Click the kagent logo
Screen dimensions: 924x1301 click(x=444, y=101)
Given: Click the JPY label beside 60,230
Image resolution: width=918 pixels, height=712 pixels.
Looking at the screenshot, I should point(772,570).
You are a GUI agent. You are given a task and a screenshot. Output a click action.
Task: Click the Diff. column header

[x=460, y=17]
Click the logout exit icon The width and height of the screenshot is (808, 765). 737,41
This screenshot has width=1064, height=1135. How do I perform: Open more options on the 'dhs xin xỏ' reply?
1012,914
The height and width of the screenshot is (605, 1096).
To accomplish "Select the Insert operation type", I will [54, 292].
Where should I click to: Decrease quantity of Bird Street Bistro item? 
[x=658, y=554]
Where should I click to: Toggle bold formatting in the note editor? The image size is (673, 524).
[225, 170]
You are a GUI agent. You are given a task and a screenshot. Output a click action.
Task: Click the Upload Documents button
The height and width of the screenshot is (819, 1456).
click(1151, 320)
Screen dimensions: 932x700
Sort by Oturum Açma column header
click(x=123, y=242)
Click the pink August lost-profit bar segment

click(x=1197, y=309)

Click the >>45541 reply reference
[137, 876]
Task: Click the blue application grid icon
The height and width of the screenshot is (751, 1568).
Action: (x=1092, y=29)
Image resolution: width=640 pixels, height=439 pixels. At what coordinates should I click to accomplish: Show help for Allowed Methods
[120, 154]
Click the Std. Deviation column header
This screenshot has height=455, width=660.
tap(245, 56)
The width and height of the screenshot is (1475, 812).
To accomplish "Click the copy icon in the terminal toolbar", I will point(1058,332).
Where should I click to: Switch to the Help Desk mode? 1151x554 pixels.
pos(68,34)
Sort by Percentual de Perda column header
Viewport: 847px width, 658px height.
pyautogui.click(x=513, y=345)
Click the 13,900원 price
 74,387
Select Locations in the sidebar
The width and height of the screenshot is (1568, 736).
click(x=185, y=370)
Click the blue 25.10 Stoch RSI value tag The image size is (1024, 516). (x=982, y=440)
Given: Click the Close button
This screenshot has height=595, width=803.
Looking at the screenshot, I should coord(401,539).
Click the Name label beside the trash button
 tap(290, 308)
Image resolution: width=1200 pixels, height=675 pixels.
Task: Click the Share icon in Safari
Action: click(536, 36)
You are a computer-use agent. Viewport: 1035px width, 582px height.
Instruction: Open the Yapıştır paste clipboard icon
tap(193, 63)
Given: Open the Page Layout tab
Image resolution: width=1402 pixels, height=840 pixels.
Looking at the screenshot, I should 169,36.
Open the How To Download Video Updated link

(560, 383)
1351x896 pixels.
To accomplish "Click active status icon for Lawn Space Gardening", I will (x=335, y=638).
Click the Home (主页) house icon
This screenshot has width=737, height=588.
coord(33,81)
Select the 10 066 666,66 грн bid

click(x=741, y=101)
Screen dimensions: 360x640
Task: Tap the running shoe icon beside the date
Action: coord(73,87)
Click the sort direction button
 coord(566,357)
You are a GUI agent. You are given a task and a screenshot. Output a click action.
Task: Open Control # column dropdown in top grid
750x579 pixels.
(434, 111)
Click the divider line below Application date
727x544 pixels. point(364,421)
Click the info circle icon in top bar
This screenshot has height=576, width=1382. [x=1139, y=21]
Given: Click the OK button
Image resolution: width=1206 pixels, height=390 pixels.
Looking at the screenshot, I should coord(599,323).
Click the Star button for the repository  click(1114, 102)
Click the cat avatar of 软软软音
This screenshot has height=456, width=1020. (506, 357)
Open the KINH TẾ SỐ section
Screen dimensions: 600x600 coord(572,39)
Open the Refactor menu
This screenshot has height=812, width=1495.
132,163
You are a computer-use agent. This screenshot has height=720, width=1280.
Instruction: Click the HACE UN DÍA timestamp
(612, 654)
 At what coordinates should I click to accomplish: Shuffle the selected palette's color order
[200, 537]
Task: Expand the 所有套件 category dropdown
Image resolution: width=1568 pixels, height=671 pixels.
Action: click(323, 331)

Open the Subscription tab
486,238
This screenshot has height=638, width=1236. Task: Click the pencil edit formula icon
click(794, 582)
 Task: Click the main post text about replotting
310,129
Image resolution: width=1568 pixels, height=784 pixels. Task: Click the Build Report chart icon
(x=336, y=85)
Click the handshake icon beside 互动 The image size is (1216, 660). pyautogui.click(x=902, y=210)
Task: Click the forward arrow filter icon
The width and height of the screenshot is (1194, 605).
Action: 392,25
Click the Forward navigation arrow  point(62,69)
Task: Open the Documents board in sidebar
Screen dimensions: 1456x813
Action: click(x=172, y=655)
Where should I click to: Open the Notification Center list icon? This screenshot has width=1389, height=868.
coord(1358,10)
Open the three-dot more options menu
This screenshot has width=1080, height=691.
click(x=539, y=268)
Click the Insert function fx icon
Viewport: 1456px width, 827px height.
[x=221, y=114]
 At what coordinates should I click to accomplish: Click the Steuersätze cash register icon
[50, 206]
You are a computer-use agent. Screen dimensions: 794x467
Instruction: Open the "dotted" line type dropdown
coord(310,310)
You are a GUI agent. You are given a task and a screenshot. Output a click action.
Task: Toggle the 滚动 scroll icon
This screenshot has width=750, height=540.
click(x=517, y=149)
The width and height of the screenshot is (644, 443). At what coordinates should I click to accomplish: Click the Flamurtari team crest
########################################
Can you recast the lines from the one containing "Task: Expand the 所有套件 category dropdown" through the last line, both included, as a numbered list with blank lines left out?

1. Task: Expand the 所有套件 category dropdown
2. Image resolution: width=1568 pixels, height=671 pixels.
3. Action: click(323, 331)
4. Open the Subscription tab
5. 486,238
6. This screenshot has height=638, width=1236. Task: Click the pencil edit formula icon
7. click(794, 582)
8.  Task: Click the main post text about replotting
9. 310,129
10. Image resolution: width=1568 pixels, height=784 pixels. Task: Click the Build Report chart icon
11. (x=336, y=85)
12. Click the handshake icon beside 互动 The image size is (1216, 660). pyautogui.click(x=902, y=210)
13. Task: Click the forward arrow filter icon
14. The width and height of the screenshot is (1194, 605).
15. Action: 392,25
16. Click the Forward navigation arrow  point(62,69)
17. Task: Open the Documents board in sidebar
18. Screen dimensions: 1456x813
19. Action: click(x=172, y=655)
20. Where should I click to: Open the Notification Center list icon? This screenshot has width=1389, height=868.
21. coord(1358,10)
22. Open the three-dot more options menu
23. This screenshot has width=1080, height=691.
24. click(x=539, y=268)
25. Click the Insert function fx icon
26. Viewport: 1456px width, 827px height.
27. [x=221, y=114]
28.  At what coordinates should I click to accomplish: Click the Steuersätze cash register icon
29. [50, 206]
30. You are a computer-use agent. Screen dimensions: 794x467
31. Instruction: Open the "dotted" line type dropdown
32. coord(310,310)
33. You are a GUI agent. You are given a task and a screenshot. Output a click action.
34. Task: Toggle the 滚动 scroll icon
35. This screenshot has width=750, height=540.
36. click(x=517, y=149)
37. The width and height of the screenshot is (644, 443). At what coordinates should I click to accomplish: Click the Flamurtari team crest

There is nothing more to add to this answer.